Dataset excerpts.
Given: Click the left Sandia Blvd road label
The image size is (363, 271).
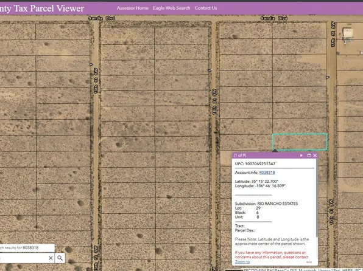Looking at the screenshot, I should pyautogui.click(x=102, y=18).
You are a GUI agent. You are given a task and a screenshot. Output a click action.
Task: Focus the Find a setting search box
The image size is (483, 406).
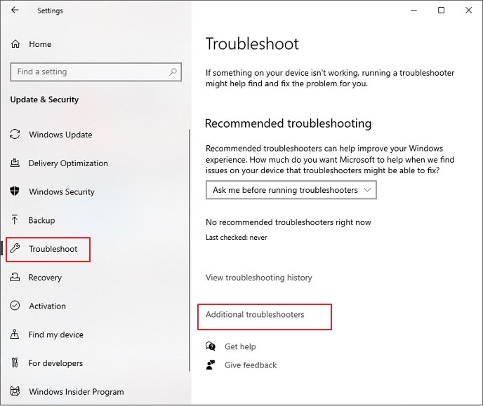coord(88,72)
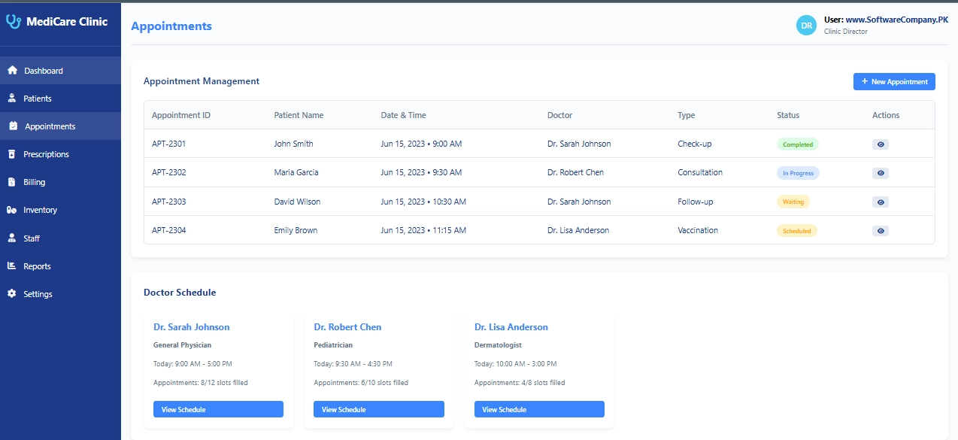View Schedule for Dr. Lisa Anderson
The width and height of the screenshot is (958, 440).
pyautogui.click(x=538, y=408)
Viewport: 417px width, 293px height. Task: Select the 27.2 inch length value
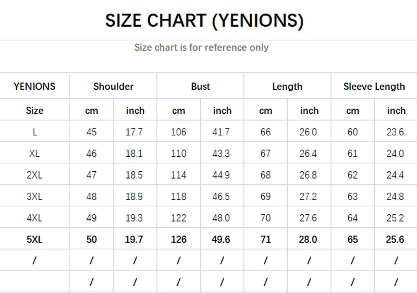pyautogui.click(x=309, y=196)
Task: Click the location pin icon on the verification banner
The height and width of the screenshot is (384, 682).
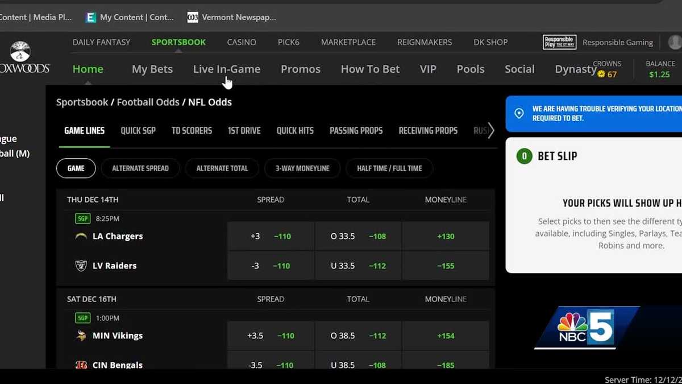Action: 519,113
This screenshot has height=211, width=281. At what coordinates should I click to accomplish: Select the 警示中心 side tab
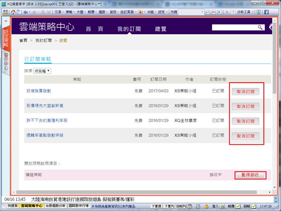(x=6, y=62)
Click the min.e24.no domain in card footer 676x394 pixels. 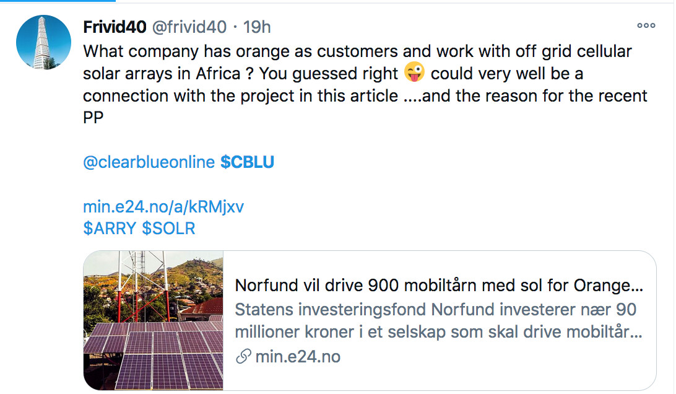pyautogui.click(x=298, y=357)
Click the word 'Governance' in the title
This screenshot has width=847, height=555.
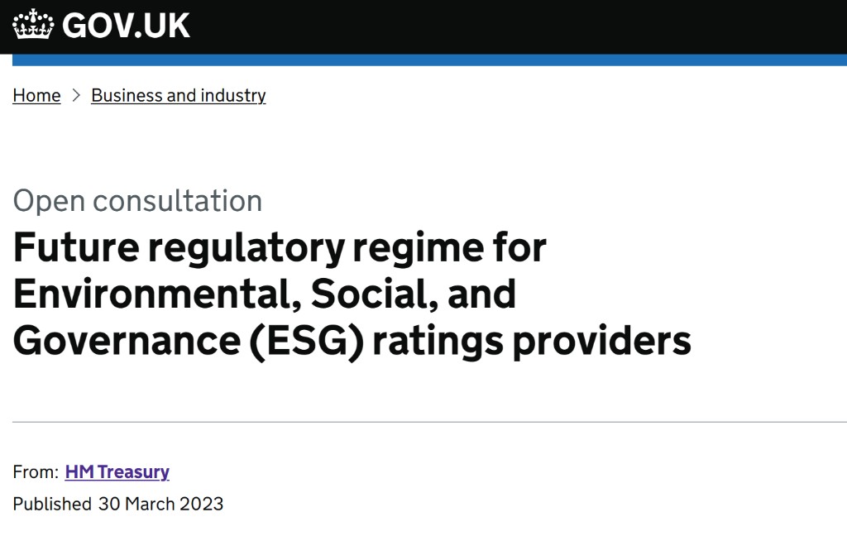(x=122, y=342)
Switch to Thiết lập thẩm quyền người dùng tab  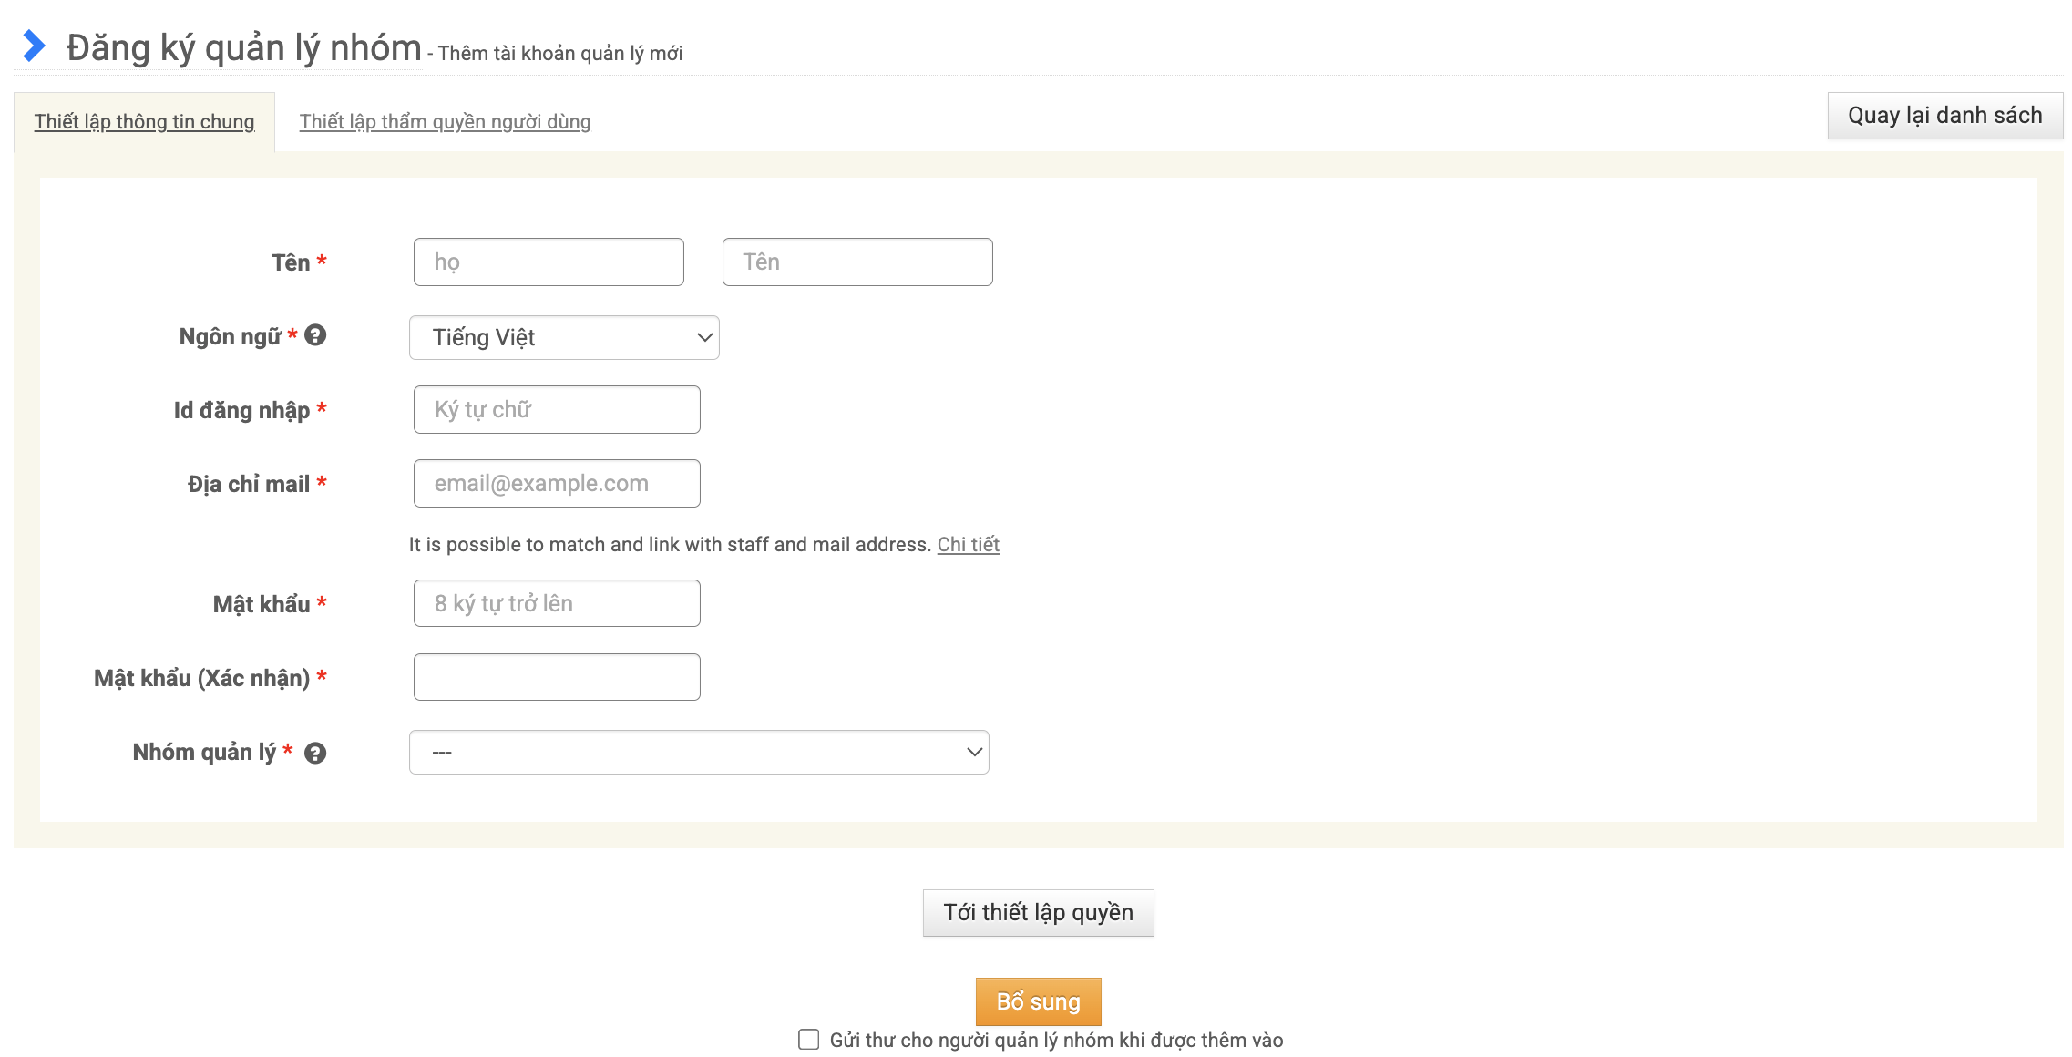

Task directions. Begin with the first line of the entries above and write out each line exactly, ending with the line containing "Task: Focus the Find a setting search box". Leave out pictures.

Reply to the task.
Given: Click the left Sandia Blvd road label
The image size is (363, 271).
Looking at the screenshot, I should pyautogui.click(x=102, y=18).
You are a GUI agent. You are given a task and a screenshot. Output a click action.
Task: Focus the Find a setting search box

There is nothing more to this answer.